Boost Spirit Qi - list parsing with two component sequences

I am trying to write a parser for an arguments list would allow something along the lines of the following:

myFunc( arg0, arg1, namedArg0 = valueA, namedArg1 = valueB )

In the above example, I would like the first two arguments to resolve to entities of TypeA, which would then be contained by a std::vector< TypeA >. The second two arguments would resolve to TypeB, which would be contained by a std::vector< TypeB >. All TypeA arguments should come before all TypeB arguments. But I would like all to be parsed from a single comma-separated list. It should be possible to have only TypeA arguments, only TypeB arguments or a sequence of TypeA elements followed by a sequence of TypeB elements.

I'm having trouble defining the rules such that the comma separating the final TypeA argument from the first TypeB argument is not mistaken for the expectation of another TypeA argument.

My current implementation is below. Can anyone offer any suggestions as to how to approach this problem?

The key distinction here is that TypeA arguments should be a single symbol whereas TypeB arguments should take the form of: symbol = symbol.

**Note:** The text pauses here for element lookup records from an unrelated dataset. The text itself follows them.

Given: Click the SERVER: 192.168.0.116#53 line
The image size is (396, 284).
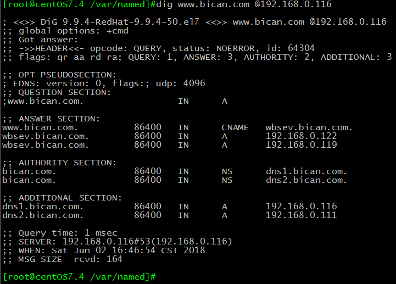Looking at the screenshot, I should [118, 242].
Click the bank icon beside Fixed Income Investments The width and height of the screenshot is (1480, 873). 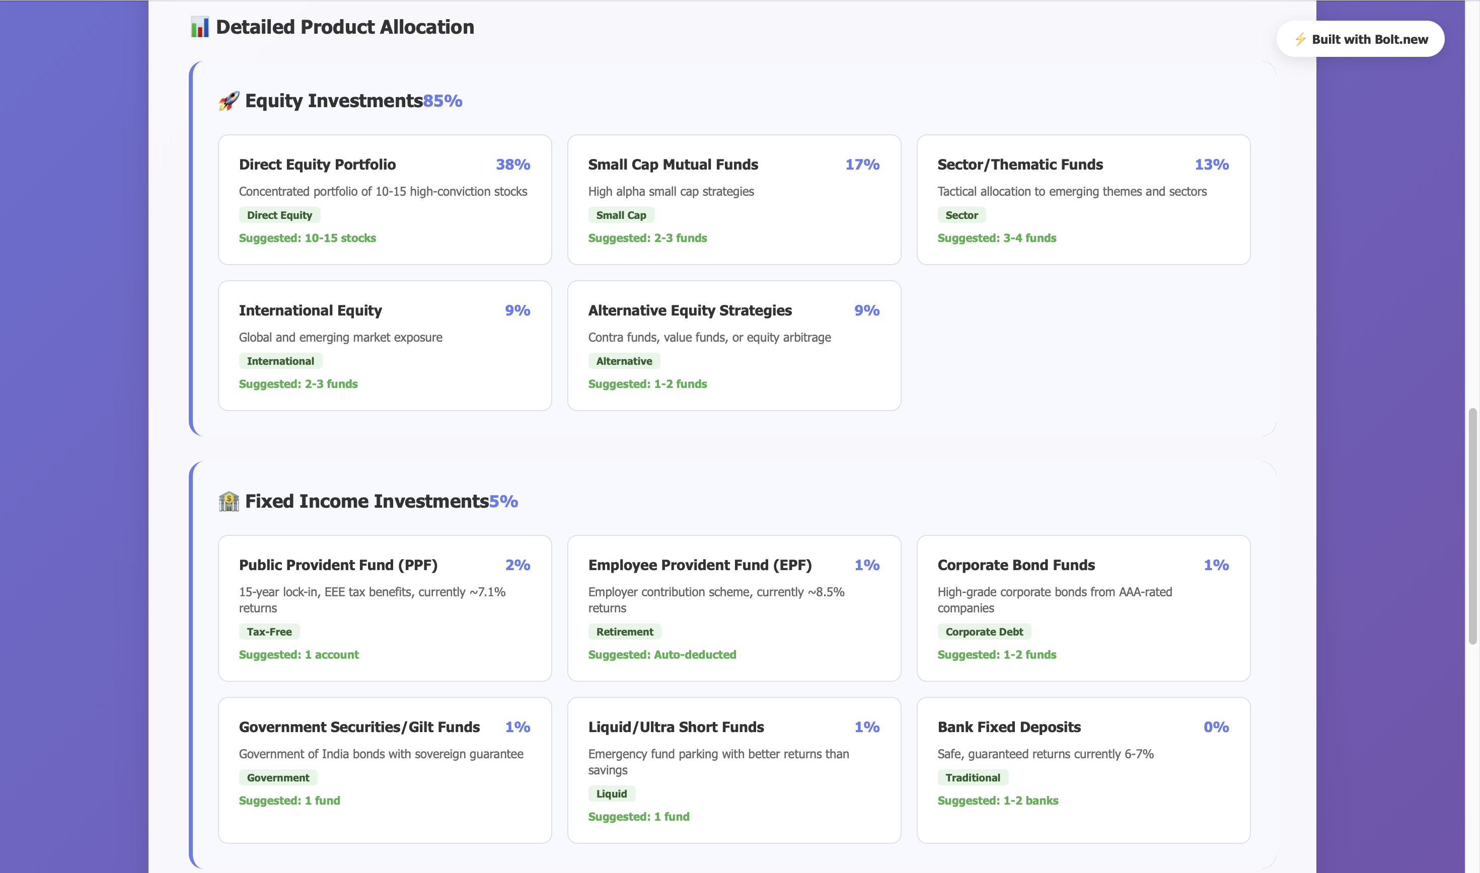(228, 501)
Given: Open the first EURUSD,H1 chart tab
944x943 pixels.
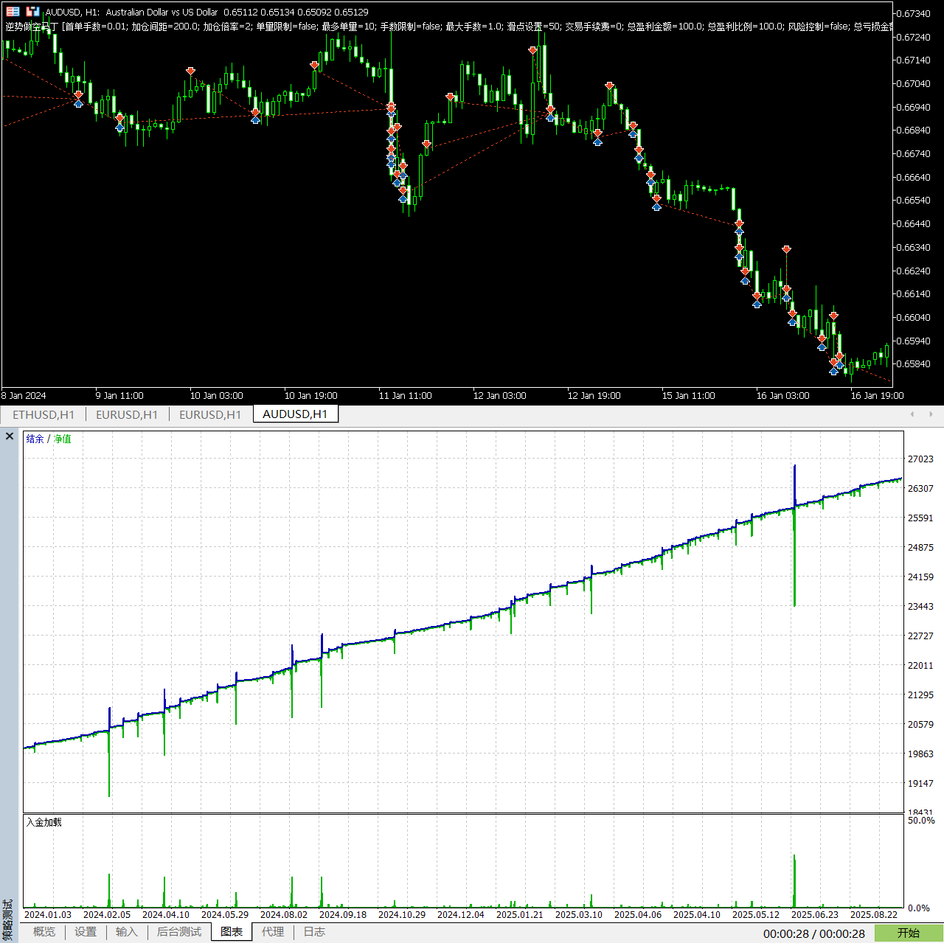Looking at the screenshot, I should pos(127,414).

The problem seems to be related to the fact that TypeA arguments are equivalent to the first portion of TypeB arguments, therefore making the end of the TypeA sequence unclear?

Thanks!

struct Params
{
    std::vector<TypeA> a_elements;
    std::vector<TypeB> b_elements;

    Params(const std::vector<TypeA>& a_vec, const std::vector<TypeB>& b_vec)
    : a_elements( a_vec ), b_elements( b_vec ) {}

    static Params create(const std::vector<TypeA>& a_vec, const std::vector<TypeB>& b_vec)
    {
        return Params( a_vec, b_vec );
    }
};

struct ParamsParser : qi::grammar<Iterator, Params(), Skipper>
{
    qi::rule<Iterator, Params(), Skipper>                           start_rule;
    qi::rule<Iterator, std::vector<TypeA>(), Skipper>               type_a_vec_opt_rule;
    qi::rule<Iterator, std::vector<TypeB>(), Skipper>               type_b_vec_opt_rule;
    qi::rule<Iterator, std::vector<TypeA>(), Skipper>               type_a_vec_rule;
    qi::rule<Iterator, std::vector<TypeB>(), Skipper>               type_b_vec_rule;
    qi::rule<Iterator, TypeA(), Skipper>                            type_a_rule;
    qi::rule<Iterator, TypeB(), Skipper>                            type_b_rule;    
    qi::rule<Iterator, std::string(), Skipper>                      symbol_rule;

    ParamsParser() : ParamsParser::base_type( start_rule, "params_parser" )
    {
        start_rule =
        // version 1:
          ( ( '(' >> type_a_vec_rule >> ',' >> type_b_vec_rule >> ')' )
           [ qi::_val = boost::phoenix::bind( Params::create, qi::_1, qi::_2 ) ] )
        // version 2:
        | ( ( '(' >> type_a_vec_opt_rule >> ')' )
           [ qi::_val = boost::phoenix::bind( Params::create, qi::_1, std::vector<TypeB>() ) ] )
        // version 3:
        | ( ( '(' >> type_b_vec_opt_rule >> ')' )
           [ qi::_val = boost::phoenix::bind( Params::create, std::vector<TypeA>(), qi::_1 ) ] )
        ;

        type_a_vec_opt_rule = -type_a_vec_rule;
        type_b_vec_opt_rule = -type_b_vec_rule;
        type_a_vec_rule     = ( type_a_rule % ',' );        
        type_b_vec_rule     = ( type_b_rule % ',' );
        type_a_rule         = ( symbol_rule );
        type_b_rule         = ( symbol_rule >> '=' >> symbol_rule );
        symbol_rule         = qi::char_( "a-zA-Z_" ) >> *qi::char_( "a-zA-Z_0-9" );
    }
};

Solution

Two problems. First you want to make sure that you don't match a positional argument where a named argument could be matched¹.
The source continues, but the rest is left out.